Mobile makers shake up music biz
Nokia and Sony Ericsson threaten cellular carriers with their new music plans.
NEW YORK (Fortune Magazine) -- Mobile operators are losing their grip on the mobile-music business. The latest threats: a planned free service from handset vendor Nokia and a new music-downloading service from rival Sony Ericsson that will launch next spring.
Sony Ericsson plans to offer more than one million full-track songs that users can download straight to their phones or PCs with a service called PlayNow. It's a gutsy move, because PlayNow undermines Sony Ericsson's best customers, mobile carriers like Orange and Vodafone that buy hundreds of millions of phones.
In the traditional cellular business, it's the carriers, not the handset vendors, that sell services like music. Just two months earlier, the announcement by Nokia, the world's largest handset maker, that it was launching its own music service triggered a flap with Orange. The operator refused to stock offending Nokia phones that included links to the music site.
Sony Ericsson, the No. 4 handset maker, has dabbled in services since 2004, offering games, ringtones, and a few songs from sister record label Sony BMG (SNE). But as Sony Ericsson head of content development Martin Blomkvist says, "This is a larger step than what we've taken before."
The enhanced PlayNow - pricing hasn't been announced - not only taps into a full catalog of songs from all four major record labels but also works across a range of phone, gadget, and PC brands.
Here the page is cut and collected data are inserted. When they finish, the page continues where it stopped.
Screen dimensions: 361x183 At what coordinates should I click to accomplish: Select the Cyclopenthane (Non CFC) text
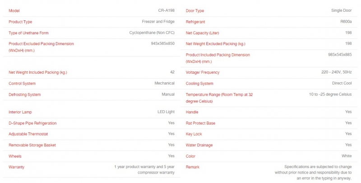pos(152,33)
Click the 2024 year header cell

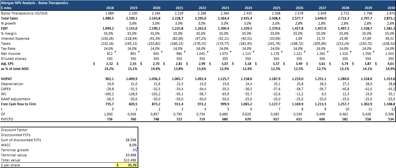(248, 8)
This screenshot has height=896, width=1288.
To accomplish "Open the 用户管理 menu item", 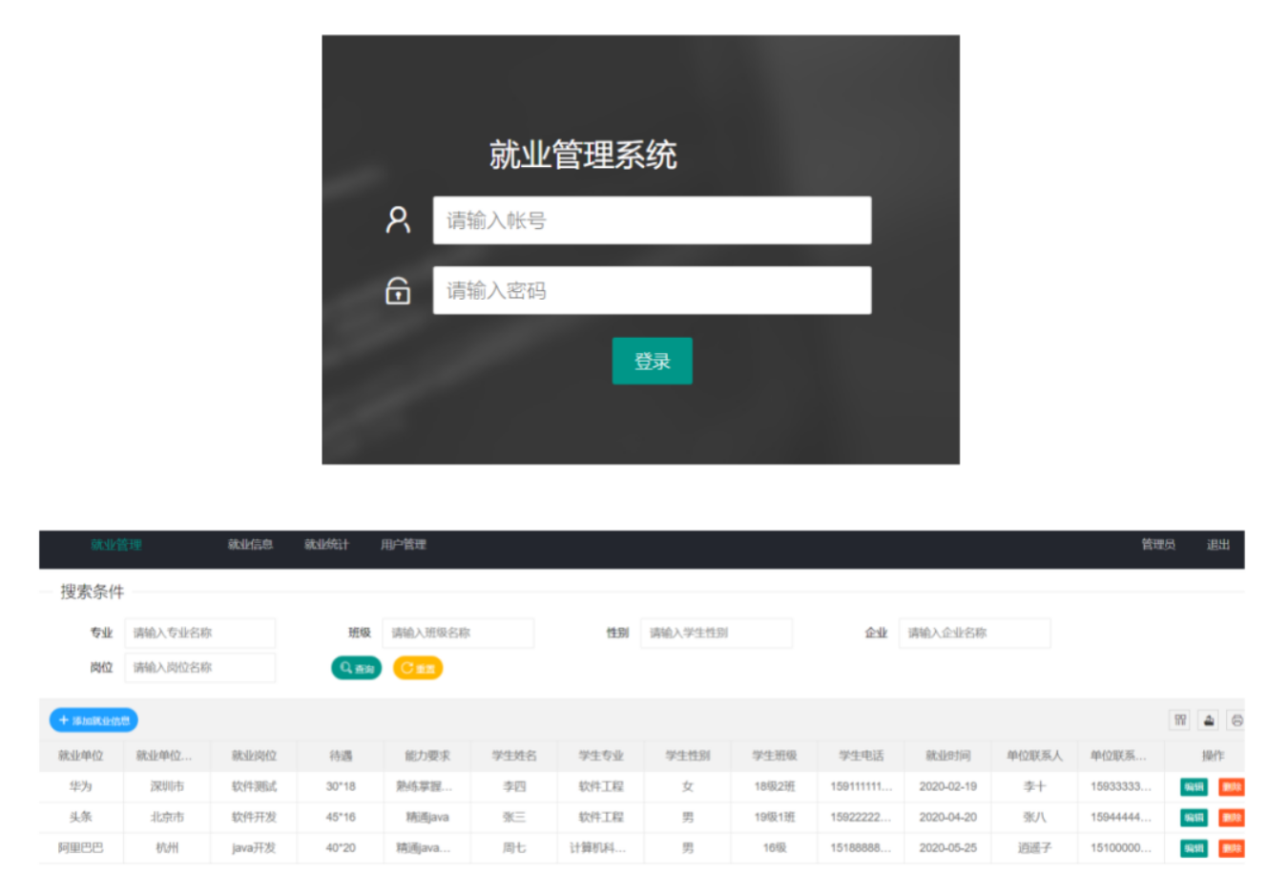I will [x=403, y=545].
It echoes a declaration of change by Nokia CEO Olli-Pekka Kallasvuo, who said in August, when introducing Nokia's service, "This world does not work the way the old world worked."
Sony Ericsson and Nokia are blowing caution to the wind - and a raspberry at carriers - because they have little choice. Apple (AAPL, Fortune 500) invaded their turf by bringing the popular iPhone to Europe in November, along with a business model that sucks music users away from carriers and onto Apple's iTunes service. If the handset makers want to compete against the iPhone, it would help if they had their own music services. That's especially true considering that most mobile music in Europe and the U.S. lands on phones via sideloading (transferring tunes from PCs to handsets).
With that in mind, Nokia (NOK) announced in early December that it plans to sell some phones at a premium that would let consumers download millions of free songs for a year from the Nokia Music Store.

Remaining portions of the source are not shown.